■ Exercise instructions ■
Tally the lines below that contain the word "agent". Only the number should be returned.
-- Materials provided follows --
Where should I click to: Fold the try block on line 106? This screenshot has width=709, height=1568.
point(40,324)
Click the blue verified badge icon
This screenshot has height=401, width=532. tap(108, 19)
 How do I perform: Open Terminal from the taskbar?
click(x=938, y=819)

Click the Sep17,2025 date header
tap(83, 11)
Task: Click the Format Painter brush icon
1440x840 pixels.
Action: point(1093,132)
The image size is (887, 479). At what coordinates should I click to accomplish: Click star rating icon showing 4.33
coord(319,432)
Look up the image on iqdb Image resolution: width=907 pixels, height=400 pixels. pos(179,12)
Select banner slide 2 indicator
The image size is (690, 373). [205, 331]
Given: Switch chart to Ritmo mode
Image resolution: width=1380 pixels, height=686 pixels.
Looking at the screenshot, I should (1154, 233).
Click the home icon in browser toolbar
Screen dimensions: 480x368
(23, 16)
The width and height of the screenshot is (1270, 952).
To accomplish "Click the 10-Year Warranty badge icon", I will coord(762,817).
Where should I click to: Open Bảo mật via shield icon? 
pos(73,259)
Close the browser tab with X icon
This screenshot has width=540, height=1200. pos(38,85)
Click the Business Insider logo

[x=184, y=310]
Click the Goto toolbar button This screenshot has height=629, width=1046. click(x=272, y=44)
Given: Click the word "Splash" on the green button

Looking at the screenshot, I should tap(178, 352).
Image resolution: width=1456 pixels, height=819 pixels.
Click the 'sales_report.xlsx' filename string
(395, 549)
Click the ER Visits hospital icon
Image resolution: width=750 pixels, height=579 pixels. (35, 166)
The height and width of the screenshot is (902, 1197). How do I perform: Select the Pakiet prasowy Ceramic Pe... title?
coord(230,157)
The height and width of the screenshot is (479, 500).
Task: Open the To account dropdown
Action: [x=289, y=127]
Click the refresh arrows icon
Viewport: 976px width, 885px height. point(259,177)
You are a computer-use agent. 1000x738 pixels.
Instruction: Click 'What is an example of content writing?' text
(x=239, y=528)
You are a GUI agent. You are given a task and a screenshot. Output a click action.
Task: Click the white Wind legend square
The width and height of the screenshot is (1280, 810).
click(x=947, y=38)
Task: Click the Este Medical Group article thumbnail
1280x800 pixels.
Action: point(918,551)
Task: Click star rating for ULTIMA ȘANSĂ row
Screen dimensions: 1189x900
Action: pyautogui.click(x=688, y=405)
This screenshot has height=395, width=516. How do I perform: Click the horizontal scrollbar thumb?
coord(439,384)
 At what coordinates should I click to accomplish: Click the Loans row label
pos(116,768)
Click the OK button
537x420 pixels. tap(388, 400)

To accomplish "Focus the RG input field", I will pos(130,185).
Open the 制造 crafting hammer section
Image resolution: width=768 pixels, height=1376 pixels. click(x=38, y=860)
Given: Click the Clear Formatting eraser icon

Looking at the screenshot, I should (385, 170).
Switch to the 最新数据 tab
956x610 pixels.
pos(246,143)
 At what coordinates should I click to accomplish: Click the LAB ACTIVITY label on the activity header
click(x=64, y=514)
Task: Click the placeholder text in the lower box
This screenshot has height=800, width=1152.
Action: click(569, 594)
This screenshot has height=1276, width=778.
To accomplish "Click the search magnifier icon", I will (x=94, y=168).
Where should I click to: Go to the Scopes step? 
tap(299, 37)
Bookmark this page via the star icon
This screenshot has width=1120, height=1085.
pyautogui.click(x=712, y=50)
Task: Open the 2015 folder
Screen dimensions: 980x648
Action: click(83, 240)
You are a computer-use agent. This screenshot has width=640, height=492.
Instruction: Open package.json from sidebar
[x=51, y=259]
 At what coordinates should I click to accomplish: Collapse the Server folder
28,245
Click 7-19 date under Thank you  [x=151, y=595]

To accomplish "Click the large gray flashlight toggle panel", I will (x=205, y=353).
-- Materials provided concluded --
■ Result of this task ■
3